Introduction. Despite the significant advances in the pharmacotherapy of cardiovascular diseases, the increasing prevalence of heart failure (HF) and its poor prognosis constitute one of the leading medical problems worldwide. The complex pathophysiology of HF involves the alterations in the peripheral circulation, particularly the development of endothelial dysfunction (ED). The deepening of understanding the pathology of ED and the spectrum of pharmacological implications, involving its certain pathophysiological aspects, could favor the optimization of the personalized approach to the management of such challenging HF patients. Aim: to provide a literature review of the current data on the alterations in peripheral circulation in HF with the focus on ED, and to outline possible pharmacological implications involving certain pathophysiological aspects of ED in HF patients. Material and methods. The thematic scientific papers, published predominantly during the last decade, constituted the study material. The research methodology involved bibliosemantic method and structural and logical analysis. Results and discussion. Currently, the ED considered as a stage of a specific continuum, which is initiated in the form of «activation» of the endothelium, and moves through the stage of its actual «dysfunction» to the stage of endothelial «damage». Taking into account the important pathogenetic and prognostic significance of ED in HF, the endothelium is considered as a target of various pharmacological influences, including renin-angiotensin-aldosterone inhibitors and statins.

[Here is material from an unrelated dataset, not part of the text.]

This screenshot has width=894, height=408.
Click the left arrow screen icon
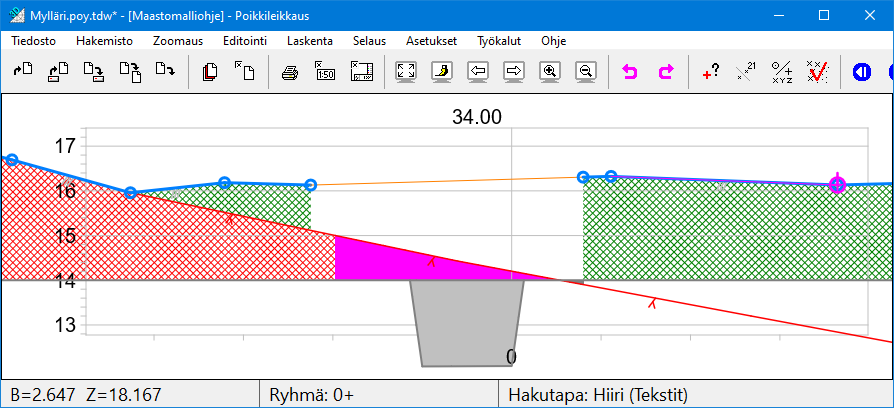pyautogui.click(x=478, y=72)
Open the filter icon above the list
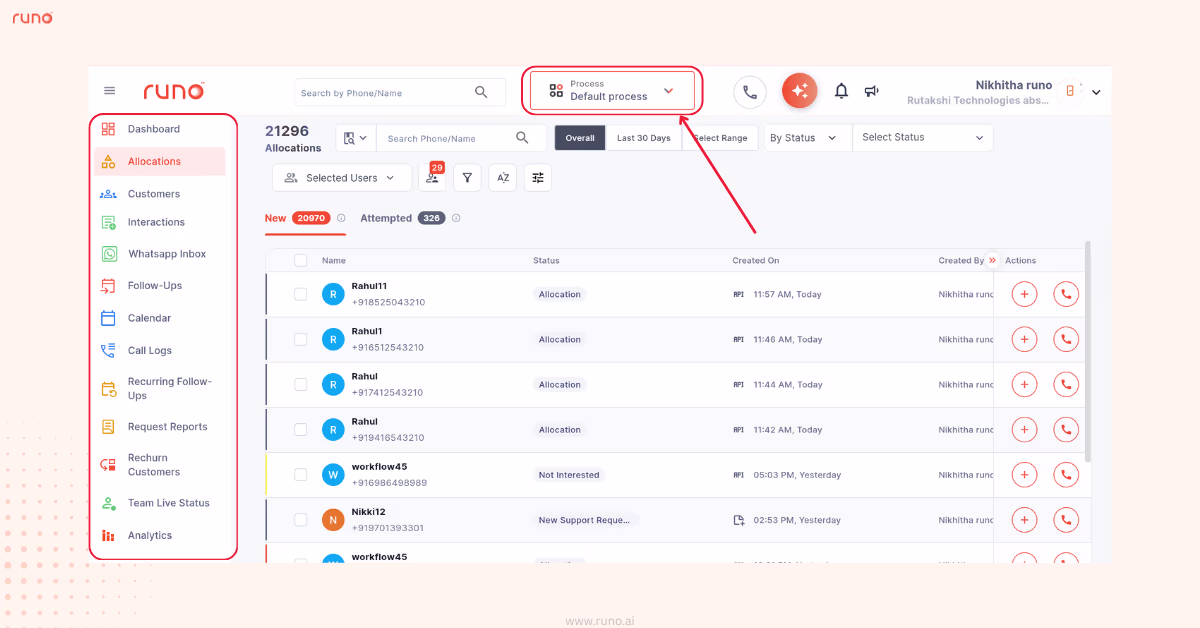The height and width of the screenshot is (628, 1200). pyautogui.click(x=467, y=177)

Among the modern approaches to pharmacological treatment of HF, the correction of reduced nitric oxide (NO) bioavailability by modulating the «NO-soluble guanylate cyclase-cyclic guanosine monophosphate» signaling pathway is a perspective option in terms of preventing the occurrence and progression of ED. Conclusion. The deepening of knowledge about the pathophysiological features of ED in HF allows both to improve the understanding of the pharmacodynamic effects of already approved cardiovascular drugs, and to outline the perspectives for pharmacological direct or indirect impact on endothelium.